__Description of the task__. Copy the records from the very beginning through the line containing "click(x=1052, y=95)", changing "sunglasses" to "hat" and leaving everything else as it is.

__Data section__.
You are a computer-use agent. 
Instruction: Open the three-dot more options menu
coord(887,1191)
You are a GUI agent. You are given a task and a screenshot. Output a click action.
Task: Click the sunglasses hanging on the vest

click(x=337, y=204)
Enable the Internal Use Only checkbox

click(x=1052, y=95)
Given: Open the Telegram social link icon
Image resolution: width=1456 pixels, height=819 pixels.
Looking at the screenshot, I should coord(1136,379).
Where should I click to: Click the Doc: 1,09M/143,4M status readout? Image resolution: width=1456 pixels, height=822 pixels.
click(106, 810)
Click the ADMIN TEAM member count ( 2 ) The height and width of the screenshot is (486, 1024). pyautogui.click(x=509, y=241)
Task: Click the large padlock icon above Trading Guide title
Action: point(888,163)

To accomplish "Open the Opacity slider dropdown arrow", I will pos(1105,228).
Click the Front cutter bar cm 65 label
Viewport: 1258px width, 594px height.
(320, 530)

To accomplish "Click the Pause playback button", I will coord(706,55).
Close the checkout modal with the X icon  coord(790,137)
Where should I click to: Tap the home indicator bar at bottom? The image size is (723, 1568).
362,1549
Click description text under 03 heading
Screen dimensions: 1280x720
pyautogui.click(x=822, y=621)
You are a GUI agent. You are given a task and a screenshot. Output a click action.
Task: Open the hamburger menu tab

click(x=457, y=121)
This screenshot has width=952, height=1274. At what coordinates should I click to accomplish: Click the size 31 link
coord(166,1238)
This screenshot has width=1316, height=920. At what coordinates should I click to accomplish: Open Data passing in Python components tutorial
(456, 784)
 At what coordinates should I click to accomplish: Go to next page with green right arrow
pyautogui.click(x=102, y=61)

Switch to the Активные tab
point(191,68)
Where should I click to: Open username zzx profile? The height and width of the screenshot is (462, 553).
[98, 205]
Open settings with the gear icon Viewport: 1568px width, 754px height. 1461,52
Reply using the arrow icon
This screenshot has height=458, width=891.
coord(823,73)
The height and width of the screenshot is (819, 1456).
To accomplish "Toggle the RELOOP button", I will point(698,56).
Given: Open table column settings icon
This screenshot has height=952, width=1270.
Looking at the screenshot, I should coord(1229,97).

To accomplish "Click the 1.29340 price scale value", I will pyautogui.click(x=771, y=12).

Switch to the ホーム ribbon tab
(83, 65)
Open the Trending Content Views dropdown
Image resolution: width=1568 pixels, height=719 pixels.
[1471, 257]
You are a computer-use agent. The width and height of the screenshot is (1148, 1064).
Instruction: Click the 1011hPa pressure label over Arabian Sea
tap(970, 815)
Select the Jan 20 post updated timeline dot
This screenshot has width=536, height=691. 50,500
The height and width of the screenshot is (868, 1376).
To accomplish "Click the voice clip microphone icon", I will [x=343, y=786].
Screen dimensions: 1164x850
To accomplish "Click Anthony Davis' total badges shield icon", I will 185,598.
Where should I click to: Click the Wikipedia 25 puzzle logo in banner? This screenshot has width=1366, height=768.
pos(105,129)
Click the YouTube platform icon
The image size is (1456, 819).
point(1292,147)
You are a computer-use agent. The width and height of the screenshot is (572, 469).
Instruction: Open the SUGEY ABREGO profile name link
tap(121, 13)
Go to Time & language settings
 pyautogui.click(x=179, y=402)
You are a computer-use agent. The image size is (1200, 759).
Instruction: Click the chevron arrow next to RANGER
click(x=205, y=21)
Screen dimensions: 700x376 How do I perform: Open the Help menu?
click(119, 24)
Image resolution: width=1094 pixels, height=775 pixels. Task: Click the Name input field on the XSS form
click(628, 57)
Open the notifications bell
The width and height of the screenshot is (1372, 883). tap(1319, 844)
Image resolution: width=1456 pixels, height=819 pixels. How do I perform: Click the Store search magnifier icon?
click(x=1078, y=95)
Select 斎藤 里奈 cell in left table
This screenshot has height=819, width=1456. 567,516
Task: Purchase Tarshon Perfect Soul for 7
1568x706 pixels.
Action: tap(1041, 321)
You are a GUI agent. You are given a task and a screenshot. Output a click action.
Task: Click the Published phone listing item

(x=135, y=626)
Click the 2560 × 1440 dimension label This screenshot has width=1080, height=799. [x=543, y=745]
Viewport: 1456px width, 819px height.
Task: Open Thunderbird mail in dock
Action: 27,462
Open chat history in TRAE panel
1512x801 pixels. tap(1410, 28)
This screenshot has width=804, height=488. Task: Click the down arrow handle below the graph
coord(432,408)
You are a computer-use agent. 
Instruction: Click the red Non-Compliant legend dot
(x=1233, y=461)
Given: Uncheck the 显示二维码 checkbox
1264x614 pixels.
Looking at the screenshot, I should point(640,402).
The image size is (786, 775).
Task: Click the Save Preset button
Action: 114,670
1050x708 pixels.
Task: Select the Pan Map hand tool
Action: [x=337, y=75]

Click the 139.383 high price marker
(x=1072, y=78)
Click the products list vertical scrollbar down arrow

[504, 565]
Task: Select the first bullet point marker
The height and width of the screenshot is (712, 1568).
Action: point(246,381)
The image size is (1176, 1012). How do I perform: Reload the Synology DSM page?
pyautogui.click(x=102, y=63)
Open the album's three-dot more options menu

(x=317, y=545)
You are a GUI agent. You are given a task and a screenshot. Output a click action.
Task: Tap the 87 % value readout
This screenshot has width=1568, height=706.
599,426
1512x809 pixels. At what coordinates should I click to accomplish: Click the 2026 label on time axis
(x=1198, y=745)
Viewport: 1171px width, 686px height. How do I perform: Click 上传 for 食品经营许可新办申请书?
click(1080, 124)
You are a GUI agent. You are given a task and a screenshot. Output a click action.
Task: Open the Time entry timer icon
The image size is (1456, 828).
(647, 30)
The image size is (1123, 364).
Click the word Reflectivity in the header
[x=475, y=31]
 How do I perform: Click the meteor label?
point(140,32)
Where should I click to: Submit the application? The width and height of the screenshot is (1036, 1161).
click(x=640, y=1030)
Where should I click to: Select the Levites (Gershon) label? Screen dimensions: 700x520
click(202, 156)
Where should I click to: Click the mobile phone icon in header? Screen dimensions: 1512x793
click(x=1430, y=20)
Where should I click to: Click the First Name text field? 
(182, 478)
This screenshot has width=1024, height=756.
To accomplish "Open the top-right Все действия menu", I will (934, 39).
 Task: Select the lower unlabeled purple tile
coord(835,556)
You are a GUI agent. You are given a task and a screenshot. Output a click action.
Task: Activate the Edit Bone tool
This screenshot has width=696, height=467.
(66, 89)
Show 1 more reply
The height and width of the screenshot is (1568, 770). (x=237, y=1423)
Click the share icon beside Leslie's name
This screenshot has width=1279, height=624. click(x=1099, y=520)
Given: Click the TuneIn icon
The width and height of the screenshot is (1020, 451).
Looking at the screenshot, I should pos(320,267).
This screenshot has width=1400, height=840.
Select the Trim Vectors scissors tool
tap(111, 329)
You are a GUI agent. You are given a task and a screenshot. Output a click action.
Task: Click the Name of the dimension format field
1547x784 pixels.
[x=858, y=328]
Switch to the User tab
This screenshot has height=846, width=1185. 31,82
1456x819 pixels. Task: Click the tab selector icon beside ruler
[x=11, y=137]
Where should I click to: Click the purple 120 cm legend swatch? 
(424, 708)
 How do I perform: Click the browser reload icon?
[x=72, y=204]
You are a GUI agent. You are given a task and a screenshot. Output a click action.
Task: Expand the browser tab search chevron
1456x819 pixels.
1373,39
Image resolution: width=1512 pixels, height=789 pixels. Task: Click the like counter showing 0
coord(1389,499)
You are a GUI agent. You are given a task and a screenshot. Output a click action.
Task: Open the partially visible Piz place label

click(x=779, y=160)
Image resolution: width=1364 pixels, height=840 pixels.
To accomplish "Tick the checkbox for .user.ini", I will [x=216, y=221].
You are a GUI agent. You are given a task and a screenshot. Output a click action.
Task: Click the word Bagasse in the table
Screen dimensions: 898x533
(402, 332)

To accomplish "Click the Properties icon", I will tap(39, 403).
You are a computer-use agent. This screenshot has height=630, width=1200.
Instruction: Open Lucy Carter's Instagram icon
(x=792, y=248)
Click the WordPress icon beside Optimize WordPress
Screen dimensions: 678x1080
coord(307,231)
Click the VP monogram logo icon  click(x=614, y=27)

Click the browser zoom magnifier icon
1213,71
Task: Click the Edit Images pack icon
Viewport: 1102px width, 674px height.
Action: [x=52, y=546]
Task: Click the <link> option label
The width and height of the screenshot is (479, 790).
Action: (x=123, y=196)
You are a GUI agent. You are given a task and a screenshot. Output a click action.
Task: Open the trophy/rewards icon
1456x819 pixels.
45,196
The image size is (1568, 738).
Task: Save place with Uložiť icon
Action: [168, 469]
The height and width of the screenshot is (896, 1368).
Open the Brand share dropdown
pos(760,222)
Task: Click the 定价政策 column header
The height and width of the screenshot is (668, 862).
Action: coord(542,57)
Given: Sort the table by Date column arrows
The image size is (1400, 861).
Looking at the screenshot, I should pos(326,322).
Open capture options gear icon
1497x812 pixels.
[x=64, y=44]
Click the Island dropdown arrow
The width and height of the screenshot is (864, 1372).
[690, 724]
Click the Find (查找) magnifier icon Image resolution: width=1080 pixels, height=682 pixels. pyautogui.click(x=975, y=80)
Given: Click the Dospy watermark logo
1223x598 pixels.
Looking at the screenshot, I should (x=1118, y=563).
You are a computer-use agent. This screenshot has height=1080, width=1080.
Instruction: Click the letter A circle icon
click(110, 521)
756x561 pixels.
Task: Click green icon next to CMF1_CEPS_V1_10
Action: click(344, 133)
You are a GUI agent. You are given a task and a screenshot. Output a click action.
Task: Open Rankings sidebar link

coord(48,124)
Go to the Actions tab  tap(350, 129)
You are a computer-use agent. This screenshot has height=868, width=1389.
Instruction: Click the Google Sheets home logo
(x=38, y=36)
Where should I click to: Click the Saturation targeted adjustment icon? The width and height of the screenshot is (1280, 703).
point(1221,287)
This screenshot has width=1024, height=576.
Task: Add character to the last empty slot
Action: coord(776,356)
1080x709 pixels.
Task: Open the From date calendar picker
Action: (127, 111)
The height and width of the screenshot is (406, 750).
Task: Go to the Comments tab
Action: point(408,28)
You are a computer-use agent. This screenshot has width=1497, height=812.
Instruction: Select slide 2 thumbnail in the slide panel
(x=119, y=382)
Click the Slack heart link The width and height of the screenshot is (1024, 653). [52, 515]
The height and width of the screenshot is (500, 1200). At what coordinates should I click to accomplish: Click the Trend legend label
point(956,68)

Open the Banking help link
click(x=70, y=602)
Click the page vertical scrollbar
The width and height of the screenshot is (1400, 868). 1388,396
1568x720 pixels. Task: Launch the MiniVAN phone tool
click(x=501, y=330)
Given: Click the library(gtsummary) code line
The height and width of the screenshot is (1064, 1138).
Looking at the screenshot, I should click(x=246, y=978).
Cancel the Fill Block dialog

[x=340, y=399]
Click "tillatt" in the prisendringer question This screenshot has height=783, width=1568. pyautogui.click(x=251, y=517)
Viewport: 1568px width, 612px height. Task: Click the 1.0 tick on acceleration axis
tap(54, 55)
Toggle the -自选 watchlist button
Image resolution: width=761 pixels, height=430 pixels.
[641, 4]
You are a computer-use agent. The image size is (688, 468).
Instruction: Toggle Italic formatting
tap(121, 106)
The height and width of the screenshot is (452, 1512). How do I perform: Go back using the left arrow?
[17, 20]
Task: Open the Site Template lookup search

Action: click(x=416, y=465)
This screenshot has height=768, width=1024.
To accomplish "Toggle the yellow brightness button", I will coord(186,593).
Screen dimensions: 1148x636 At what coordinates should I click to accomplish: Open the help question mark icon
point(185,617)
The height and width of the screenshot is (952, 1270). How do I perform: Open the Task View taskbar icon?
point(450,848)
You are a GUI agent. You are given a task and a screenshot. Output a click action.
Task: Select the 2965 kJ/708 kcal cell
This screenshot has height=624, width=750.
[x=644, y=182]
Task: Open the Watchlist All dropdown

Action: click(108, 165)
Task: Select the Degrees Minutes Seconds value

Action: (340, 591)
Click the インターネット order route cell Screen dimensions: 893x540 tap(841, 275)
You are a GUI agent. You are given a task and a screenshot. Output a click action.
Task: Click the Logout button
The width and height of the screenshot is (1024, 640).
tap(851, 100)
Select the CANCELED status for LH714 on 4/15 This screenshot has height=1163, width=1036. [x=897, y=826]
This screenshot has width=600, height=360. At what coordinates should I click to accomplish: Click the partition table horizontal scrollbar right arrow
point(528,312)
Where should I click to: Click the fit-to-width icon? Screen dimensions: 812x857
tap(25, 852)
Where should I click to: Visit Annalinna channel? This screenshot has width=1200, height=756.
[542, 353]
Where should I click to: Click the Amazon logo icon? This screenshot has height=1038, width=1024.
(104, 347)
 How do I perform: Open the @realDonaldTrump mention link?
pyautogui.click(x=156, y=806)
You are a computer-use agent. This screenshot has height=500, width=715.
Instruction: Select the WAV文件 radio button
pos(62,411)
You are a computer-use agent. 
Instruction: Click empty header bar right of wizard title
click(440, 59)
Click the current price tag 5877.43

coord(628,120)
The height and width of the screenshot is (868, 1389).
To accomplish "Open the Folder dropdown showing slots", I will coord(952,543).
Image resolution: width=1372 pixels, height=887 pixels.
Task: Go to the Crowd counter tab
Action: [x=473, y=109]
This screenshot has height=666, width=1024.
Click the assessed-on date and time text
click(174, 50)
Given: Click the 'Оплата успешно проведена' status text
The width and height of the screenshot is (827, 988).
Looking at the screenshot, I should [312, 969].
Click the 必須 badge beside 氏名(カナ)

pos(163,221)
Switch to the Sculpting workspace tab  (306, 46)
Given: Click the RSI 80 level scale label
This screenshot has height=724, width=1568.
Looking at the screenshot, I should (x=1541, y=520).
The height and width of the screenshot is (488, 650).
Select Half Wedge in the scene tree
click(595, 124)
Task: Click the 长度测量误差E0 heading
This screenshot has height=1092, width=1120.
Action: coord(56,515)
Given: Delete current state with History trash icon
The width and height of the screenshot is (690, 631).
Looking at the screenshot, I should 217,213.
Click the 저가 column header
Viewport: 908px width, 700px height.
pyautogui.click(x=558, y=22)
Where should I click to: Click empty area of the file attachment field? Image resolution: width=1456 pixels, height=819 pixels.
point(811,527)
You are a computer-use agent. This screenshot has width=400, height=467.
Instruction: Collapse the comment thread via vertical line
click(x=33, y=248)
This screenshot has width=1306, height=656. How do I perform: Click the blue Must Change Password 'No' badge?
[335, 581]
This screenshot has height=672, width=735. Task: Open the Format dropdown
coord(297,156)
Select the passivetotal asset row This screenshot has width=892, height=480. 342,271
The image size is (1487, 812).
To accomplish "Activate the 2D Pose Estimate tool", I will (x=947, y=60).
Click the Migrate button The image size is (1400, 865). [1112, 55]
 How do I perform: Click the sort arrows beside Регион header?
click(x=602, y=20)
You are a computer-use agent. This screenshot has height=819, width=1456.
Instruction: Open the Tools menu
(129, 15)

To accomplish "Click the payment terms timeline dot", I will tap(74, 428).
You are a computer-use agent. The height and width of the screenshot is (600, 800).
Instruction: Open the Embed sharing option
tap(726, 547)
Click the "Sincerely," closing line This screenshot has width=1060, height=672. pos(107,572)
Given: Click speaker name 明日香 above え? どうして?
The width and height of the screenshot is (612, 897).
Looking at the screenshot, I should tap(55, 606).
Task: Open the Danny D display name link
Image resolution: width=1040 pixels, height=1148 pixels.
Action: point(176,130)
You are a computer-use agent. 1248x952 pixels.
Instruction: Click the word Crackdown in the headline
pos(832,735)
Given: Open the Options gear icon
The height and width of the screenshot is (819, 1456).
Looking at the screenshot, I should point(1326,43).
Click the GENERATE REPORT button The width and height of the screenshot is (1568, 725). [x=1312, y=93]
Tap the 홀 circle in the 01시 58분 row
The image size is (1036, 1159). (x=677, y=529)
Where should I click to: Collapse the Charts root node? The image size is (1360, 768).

__Exercise result__.
You are a computer-use agent. 
Instruction: Open the three-dot more options menu
coord(887,1191)
You are a GUI agent. You are given a task and a screenshot. Output a click action.
Task: Click the hat hanging on the vest

click(x=337, y=204)
Enable the Internal Use Only checkbox

click(x=1052, y=95)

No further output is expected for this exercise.